Excerpt:
--- start ---

By Steve Bloom (not verified) on 29 May 2007 #permalink

HA, a lot of handwringing over what at best is usual institutional red-tape, and at worst is them wanting to have some archival control over reviews. I mean, let's face it, the likes of Steve Mc & John A would get their hands on the reviews, email it to every crackpot out there who would find every word "if" in a review and proclaim it a "smoking gun against AGW" etc.

By Carl Christensen (not verified) on 29 May 2007 #permalink

Transparency and public archiving are the only things I've read from McIntyre that I agree with. So what if some people try to manipulate some quotes? If it's publicly accessible for everyone to see for themselves such things are easily debunked.

agreed, but if they don't have the system in place for doing this online, I can see why they don't just want to email around stuff now just because McIntyre is stamping his feet again, even if it is a compendium of emails!

--- end ---

What you will do:
A – In the comment thread about archiving reviews, which two things does one commenter say are the only ones they agree with McIntyre about?
B – Continue the comment thread about archiving reviews from where it stops.

Recorded information:

--- start ---

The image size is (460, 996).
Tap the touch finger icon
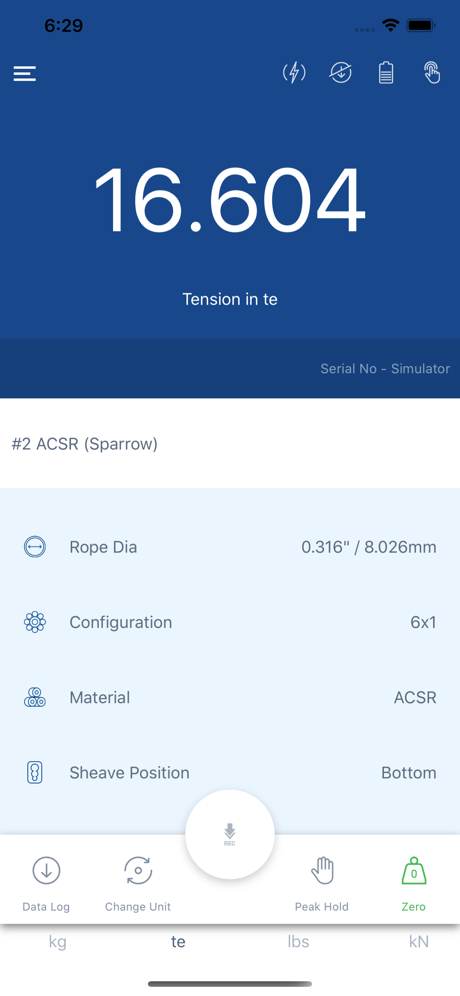pyautogui.click(x=432, y=74)
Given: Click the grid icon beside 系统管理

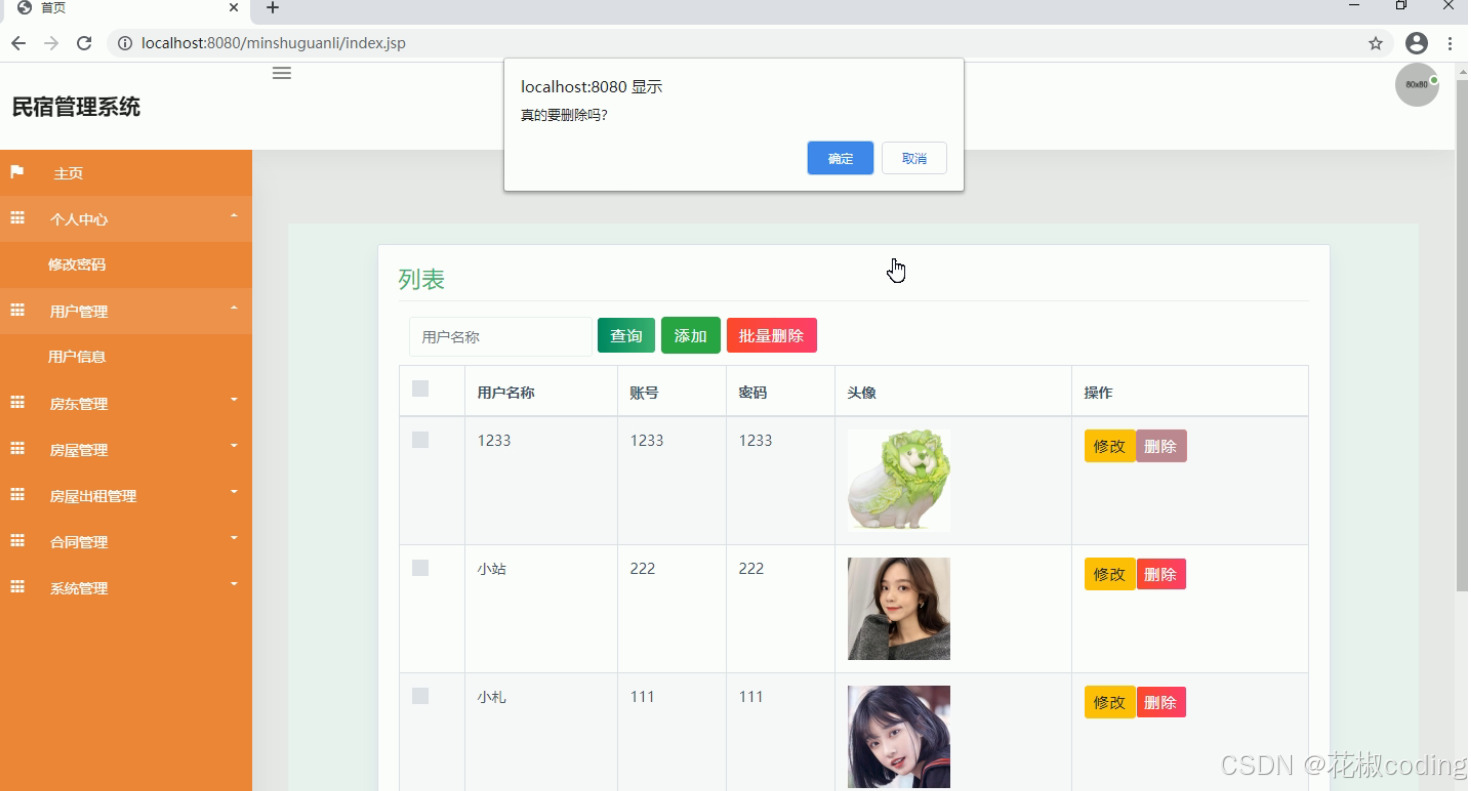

--- end ---

Results:
A – Transparency and public archiving.

B –
[The point you are missing is that these comments were given to all the chapter editors, because they needed them. So they *are* available -W]

By Carl Christensen (not verified) on 29 May 2007 #permalink

fragment, you need to have a look at Marc Morano's blog and then see how his stuff gets transmitted through the Junk Science/Drudge/Limbaugh axis (not the only route for this stuff but probably the best example). Consider in particular the history of the extended attack on Mike Mann and the short one on Heidi Cullen. Underlying it all is an organized, consciously anti-scientific multi-front campaign that is mostly out of sight but does occasionally break the surface, as here.

By Steve Bloom, (not verified) on 29 May 2007 #permalink

Underlying it all is an organized, consciously anti-scientific multi-front campaign...

Indeed, but I don't see how not having the info available online prevents this. On the other hand, it would allow people like myself to actually go and fact-check specious claims made by "skeptics".

For example, I was involved in a TGGWS discussion where we tried to check out Paul Reiter's claims about what the IPCC said about malaria. We could track it as far as his source citation (an IPCC document from 1996), but couldn't find an online version of it. It's clearly out of date, but it would have been handy to look at the quote in context to see how accurately Reiter reported it.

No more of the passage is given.